10 November 2009

Veteran's Day: "They Didn't Give Their Lives. Their Lives Were Taken From Them."

New Britain's tradition of honoring veterans of all wars occurs twice a year on Memorial Day (the real one not the Monday national holiday) and on Veteran's Day this month.

On Wednesday there will be a full round of remembrances put on by the Parks and Recreation Commission.

With soldiers' deaths being recorded almost daily in Afghanistan and Iraq. we are reminded that men and women are dying in service of their country. Two days a year are not enough for honoring those who served and those who died. That there is no citizen army (e.g. a draft) shows that the strains of getting in harm's way are falling on those in uniform who are being sent and re-sent into action. And it tends to obscure the toll being taken on military families.
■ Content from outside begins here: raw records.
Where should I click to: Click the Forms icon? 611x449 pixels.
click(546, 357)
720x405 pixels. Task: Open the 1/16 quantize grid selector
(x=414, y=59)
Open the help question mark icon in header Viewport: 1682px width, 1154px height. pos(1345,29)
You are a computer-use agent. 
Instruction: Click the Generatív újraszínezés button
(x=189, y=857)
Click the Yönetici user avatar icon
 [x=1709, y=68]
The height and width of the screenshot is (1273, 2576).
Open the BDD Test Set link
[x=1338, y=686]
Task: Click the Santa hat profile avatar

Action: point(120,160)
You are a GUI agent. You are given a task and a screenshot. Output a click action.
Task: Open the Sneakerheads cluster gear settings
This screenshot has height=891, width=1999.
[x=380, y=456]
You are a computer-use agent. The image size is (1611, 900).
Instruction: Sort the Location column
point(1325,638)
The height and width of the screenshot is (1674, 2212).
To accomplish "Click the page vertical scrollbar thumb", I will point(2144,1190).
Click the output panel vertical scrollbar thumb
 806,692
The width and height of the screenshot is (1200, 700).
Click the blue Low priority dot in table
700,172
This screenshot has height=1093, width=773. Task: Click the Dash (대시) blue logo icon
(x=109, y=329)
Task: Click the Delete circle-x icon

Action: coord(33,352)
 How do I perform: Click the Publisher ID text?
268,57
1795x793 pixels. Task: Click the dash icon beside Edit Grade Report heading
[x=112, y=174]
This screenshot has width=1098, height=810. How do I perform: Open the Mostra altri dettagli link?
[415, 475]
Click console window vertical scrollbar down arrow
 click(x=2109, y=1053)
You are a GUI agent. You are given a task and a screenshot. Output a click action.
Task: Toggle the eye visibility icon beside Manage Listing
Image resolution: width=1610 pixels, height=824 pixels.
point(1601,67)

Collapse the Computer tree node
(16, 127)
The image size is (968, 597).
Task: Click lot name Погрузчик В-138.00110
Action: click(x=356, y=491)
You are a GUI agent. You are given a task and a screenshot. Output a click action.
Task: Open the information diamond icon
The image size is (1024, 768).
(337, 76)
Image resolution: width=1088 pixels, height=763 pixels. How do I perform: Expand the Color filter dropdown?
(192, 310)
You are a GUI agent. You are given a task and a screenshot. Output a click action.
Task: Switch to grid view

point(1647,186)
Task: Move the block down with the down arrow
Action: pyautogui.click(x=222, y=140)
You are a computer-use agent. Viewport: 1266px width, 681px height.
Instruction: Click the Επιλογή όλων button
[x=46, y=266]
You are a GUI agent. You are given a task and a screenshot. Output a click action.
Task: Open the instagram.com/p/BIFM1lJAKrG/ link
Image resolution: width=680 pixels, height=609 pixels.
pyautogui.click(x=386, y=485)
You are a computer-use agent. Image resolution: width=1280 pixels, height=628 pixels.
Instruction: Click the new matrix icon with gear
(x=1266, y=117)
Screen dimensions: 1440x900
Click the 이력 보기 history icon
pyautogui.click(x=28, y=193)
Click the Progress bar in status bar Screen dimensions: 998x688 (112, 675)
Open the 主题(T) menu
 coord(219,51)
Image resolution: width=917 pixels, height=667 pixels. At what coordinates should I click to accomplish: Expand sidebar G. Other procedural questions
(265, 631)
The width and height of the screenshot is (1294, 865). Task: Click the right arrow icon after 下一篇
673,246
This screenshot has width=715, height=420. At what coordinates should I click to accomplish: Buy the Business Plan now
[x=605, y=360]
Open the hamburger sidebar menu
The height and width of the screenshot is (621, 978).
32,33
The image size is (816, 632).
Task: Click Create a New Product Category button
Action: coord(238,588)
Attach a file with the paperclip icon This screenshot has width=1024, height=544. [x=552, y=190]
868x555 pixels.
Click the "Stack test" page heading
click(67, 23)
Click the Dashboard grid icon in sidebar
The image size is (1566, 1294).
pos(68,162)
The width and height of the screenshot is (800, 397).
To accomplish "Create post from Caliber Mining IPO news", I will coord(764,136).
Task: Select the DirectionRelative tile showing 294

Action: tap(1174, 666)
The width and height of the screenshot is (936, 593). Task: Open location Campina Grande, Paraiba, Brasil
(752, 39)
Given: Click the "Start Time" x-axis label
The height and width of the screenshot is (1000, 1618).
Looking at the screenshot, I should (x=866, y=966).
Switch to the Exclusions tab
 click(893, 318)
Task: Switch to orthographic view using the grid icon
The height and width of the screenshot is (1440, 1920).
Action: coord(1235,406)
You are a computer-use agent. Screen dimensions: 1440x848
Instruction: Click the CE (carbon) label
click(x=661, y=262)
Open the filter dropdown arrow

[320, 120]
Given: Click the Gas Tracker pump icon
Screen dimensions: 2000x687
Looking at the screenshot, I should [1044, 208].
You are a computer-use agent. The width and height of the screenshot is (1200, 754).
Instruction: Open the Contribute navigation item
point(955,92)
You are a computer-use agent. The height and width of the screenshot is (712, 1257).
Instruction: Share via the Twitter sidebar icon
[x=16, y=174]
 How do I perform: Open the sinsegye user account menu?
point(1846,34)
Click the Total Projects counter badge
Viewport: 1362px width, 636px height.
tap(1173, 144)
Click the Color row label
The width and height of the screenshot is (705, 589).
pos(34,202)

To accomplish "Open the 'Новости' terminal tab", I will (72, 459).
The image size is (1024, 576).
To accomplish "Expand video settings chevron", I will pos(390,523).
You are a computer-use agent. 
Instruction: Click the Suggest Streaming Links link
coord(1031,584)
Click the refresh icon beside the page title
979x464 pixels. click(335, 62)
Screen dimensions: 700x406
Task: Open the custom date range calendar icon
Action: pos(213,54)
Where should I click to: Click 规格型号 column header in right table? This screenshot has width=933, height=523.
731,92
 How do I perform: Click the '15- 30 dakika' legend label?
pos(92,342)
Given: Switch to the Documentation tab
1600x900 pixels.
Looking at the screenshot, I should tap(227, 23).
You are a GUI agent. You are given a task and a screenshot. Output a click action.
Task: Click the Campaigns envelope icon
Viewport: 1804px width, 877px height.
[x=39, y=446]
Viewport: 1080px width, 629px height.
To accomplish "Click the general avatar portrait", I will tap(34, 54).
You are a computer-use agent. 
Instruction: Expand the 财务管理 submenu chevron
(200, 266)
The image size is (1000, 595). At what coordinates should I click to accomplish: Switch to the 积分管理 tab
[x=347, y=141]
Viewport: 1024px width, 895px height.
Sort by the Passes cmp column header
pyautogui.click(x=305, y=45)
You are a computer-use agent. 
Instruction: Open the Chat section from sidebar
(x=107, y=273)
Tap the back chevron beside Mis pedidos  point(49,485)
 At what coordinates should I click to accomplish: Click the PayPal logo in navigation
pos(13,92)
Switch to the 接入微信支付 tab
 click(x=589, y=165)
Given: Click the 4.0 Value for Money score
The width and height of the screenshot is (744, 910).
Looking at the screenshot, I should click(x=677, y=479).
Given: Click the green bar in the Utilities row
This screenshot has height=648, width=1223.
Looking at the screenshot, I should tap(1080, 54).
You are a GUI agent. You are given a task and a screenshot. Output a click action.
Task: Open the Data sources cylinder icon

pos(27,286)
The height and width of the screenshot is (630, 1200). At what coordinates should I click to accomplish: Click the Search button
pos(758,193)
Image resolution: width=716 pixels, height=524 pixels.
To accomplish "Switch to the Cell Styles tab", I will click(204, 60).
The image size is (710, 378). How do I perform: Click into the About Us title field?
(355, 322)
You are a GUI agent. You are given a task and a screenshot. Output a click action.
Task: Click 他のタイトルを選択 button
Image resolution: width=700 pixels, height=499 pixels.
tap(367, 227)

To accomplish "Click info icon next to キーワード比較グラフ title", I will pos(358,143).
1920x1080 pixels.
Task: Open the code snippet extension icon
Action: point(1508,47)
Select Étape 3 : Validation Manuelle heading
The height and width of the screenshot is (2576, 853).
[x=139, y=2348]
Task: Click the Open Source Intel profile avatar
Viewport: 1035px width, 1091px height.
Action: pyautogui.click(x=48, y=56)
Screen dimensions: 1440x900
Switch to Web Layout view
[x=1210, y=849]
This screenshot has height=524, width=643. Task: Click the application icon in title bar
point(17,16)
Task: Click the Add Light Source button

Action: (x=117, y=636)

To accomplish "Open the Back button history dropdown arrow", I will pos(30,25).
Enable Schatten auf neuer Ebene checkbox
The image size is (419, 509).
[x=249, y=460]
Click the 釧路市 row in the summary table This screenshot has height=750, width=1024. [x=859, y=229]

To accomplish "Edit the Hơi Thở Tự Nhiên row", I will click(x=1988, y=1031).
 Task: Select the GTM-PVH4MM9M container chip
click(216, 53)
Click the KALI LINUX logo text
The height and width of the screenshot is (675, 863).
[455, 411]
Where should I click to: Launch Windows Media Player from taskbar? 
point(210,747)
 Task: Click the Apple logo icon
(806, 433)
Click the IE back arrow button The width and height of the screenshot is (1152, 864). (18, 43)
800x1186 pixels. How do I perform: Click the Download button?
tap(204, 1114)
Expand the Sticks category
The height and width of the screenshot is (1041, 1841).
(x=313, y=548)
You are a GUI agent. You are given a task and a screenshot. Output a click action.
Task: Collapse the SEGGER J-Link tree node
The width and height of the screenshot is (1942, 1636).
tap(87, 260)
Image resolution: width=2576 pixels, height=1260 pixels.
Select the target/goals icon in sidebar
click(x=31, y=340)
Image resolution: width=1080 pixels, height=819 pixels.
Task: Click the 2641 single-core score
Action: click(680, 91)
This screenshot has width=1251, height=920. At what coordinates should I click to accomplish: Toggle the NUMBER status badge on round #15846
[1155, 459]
Whenever these days come up to remember veterans I always recall the remembrance of Andy Rooney, the rumpled CBS commentator, on 60 minutes when he said he thinks of his friends lost in war every day:

No official day to remember is adequate for something like that. It's too formal. It gets to be just another day on the calendar. No one would know from Memorial Day that Richie M., who was shot through the forehead coming onto Omaha Beach on June 6, 1944, wore different color socks on each foot because he thought it brought him good luck.

No one would remember on Memorial Day that Eddie G. had promised to marry Julie W. the day after he got home from the war, but didn't marry Julie because he never came home from the war. Eddie was shot dead on an un-American desert island, Iwo Jima.

For too many Americans, Memorial Day has become just another day off. There's only so much time any of us can spend remembering those we loved who have died, but the men, boys really, who died in our wars deserve at least a few moments of reflection during which we consider what they did for us.

They died.

We use the phrase "gave their lives," but they didn't give their lives. Their lives were taken from them.

There is more bravery at war than in peace, and it seems wrong that we have so often saved this virtue to use for our least noble activity - war. The goal of war is to cause death to other people.

Because I was in the Army during World War II, I have more to remember on Memorial Day than most of you. I had good friends who were killed.

Charley Wood wrote poetry in high school. He was killed when his Piper Cub was shot down while he was flying as a spotter for the artillery.

Bob O'Connor went down in flames in his B-17.

Obie Slingerland and I were best friends and co-captains of our high school football team. Obie was killed on the deck of the Saratoga when a bomb that hadn?t dropped exploded as he landed.

I won't think of them anymore tomorrow, Memorial Day, than I think of them any other day of my life.

Remembering doesn't do the remembered any good, of course. It's for ourselves, the living. I wish we could dedicate Memorial Day, not to the memory of those who have died at war, but to the idea of saving the lives of the young people who are going to die in the future if we don't find some new way - some new religion maybe - that takes war out of our lives.

That would be a Memorial Day worth celebrating.